Der Abschied von der D-Mark wurde versüßt: Hostessen-Engel verteilten güldene Euro-Schokotaler. Wenn man so goldig empfangen wird, geht einem sogar der Titel der Veranstaltung im Roten Rathaus ohne Zündaussetzer über die Lippen: "Starter Kit"-Party. Das hat mit Kurbelwelle und Pit Stop nichts zu tun. Zwei Komma drei Millionen dieser Euro-Probepäckchen waren für Berlin und Brandenburg vorgesehen, und wenn man einmal von Kita-Kindern und Vorruheständlern auf Mallorca absieht, dann müssten die Spielgeldsäckchen doch für den Hausgebrauch knapp reichen. Apropos Mallorca - das ist zwar der Deutschen Wintergarten, aber originär doch Spanien, und España ist wiederum Mitglied im vereinten Euro-Land. Oder etwa nicht? Allgemeinwissen rund um den völkervereinenden Geldbeutel konnten die Berliner gestern beim Euro-Quiz im Roten Rathaus unter Beweis stellen - und, zugegeben, einmal zuckte der Finger an der Computermaus: Wo mit Euro zahlen? "Lummerland" - geschenkt. Schweden, Malta, Monaco? Das Fürstentum ist richtig, dort gilt der Franc.
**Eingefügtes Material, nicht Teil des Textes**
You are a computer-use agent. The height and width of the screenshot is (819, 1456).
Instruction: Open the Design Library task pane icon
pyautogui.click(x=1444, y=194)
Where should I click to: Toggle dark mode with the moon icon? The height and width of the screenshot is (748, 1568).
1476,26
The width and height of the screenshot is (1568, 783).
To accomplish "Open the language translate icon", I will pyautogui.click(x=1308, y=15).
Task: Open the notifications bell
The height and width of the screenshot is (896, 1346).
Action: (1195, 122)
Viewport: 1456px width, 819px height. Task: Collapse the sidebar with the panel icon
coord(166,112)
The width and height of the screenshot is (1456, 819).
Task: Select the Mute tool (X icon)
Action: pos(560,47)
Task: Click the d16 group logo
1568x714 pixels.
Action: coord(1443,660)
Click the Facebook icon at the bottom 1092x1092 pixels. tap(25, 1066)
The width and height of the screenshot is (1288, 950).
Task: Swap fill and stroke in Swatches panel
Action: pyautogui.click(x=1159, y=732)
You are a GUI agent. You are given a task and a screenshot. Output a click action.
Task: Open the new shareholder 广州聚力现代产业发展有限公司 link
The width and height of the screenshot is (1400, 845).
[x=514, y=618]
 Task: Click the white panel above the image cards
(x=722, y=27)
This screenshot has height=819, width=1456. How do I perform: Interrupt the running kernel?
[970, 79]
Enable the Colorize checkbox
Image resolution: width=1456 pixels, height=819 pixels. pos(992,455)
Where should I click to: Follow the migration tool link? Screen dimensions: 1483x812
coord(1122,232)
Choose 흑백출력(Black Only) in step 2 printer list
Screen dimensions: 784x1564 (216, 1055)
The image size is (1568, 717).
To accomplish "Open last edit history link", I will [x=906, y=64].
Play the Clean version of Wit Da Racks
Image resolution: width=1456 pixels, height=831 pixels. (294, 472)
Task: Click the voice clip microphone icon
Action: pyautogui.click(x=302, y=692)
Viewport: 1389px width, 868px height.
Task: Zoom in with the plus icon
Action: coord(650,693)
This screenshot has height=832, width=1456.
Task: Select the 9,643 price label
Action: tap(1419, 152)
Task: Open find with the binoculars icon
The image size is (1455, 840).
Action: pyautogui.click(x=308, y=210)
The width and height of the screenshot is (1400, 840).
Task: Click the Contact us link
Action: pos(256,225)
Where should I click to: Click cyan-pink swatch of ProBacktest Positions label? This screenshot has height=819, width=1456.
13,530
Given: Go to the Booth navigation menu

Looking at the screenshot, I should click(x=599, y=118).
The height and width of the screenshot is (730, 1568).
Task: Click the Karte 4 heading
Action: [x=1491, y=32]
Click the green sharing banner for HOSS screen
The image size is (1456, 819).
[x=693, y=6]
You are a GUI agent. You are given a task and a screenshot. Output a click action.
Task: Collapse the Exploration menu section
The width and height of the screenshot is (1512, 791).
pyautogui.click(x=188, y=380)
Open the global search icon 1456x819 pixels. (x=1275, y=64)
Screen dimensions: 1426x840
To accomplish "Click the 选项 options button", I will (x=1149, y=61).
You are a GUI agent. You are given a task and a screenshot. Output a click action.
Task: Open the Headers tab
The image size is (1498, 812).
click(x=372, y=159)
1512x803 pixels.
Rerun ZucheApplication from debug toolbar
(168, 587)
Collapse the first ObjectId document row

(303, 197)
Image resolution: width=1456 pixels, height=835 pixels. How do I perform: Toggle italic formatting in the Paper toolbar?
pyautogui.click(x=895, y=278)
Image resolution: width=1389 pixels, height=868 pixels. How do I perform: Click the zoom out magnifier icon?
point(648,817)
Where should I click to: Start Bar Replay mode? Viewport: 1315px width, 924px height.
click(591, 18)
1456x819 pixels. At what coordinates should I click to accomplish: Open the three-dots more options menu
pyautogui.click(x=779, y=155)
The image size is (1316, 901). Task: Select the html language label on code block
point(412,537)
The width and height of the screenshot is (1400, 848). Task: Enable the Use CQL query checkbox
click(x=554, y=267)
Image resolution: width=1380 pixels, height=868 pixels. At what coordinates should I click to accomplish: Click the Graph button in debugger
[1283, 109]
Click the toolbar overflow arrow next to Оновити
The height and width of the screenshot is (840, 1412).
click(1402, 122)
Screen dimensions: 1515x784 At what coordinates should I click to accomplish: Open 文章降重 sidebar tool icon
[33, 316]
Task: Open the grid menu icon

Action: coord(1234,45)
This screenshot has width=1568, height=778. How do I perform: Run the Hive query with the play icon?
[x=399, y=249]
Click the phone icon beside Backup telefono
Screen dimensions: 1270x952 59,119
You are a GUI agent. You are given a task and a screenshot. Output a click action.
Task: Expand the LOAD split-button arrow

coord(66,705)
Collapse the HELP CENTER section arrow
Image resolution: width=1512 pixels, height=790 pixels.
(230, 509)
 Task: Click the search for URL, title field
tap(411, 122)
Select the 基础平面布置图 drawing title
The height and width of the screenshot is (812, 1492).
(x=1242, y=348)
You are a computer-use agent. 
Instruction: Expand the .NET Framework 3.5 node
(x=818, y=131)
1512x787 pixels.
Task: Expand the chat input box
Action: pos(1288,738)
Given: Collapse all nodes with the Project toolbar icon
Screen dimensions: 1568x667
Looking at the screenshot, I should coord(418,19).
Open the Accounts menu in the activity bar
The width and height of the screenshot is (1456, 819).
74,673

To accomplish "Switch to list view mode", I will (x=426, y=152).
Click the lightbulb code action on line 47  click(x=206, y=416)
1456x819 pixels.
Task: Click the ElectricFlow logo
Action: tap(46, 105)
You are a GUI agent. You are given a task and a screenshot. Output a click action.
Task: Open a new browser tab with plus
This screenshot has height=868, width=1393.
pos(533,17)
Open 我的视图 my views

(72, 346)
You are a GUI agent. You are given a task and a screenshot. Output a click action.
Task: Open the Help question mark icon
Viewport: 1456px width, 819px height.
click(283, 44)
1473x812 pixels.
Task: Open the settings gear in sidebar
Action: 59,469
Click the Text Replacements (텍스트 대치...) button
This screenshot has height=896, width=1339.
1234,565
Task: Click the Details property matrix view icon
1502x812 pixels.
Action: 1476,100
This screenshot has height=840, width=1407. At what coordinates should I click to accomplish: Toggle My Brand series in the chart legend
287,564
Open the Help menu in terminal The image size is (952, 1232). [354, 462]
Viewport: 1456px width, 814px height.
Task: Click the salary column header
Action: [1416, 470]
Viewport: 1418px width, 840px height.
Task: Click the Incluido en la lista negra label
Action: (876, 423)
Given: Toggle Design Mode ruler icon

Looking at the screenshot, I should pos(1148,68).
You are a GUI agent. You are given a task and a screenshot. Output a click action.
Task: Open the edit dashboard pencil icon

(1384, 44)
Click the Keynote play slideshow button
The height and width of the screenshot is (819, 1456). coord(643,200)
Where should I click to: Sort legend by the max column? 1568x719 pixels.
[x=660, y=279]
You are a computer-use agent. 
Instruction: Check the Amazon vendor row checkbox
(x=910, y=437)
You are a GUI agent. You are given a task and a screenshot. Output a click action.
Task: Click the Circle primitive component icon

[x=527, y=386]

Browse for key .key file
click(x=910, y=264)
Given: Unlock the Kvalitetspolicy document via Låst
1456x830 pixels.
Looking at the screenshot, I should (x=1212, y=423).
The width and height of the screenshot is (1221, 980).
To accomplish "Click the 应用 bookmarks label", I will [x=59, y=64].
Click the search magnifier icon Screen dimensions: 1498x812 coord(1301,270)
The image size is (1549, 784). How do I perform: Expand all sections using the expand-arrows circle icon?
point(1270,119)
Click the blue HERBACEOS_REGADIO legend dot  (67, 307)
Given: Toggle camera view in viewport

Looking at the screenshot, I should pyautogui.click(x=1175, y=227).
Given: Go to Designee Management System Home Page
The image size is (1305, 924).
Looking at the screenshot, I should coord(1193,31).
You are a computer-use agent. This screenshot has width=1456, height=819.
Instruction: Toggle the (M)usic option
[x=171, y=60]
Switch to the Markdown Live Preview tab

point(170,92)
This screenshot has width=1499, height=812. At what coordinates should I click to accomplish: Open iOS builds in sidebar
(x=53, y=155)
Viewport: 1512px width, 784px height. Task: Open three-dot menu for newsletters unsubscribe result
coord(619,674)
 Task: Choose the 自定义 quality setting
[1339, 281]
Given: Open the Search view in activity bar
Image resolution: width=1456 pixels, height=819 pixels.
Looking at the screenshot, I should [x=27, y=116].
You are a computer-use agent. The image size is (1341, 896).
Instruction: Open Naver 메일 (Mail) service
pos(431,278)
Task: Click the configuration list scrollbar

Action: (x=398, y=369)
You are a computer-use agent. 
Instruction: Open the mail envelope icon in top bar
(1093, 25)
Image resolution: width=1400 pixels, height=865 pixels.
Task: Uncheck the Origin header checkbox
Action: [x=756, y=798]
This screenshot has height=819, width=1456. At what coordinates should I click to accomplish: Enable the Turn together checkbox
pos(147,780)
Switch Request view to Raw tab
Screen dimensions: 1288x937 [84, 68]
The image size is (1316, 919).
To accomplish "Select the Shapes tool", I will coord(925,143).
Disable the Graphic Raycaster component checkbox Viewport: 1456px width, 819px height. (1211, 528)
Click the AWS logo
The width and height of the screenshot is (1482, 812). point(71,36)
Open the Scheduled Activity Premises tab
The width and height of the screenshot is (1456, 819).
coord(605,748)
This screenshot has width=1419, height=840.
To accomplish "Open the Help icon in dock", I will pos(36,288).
Wer also wird gewinnen? Die deutsche Hauptstadt nicht, und wir wissen jetzt auch, warum. Nein, weniger deswegen, weil keiner T-Shirts mit Wowereit-Autogramm als Quizpreis wollte - im Gegensatz zu den Zehn-Mark-Gedenkmünzen. Das muss an den Euro-Taschenrechnern liegen, ebenfalls eine Party-Prämie. Denn der Umrechnungskurs, der auf den gesponserten Rechnern aufblinkt, ist falsch, weil veraltet: Nicht 1,969 Mark, liebe Banker, sondern 1,95583 D-Mark ist der Euro wert. So kann das ja mit der Haushaltssanierung nichts werden.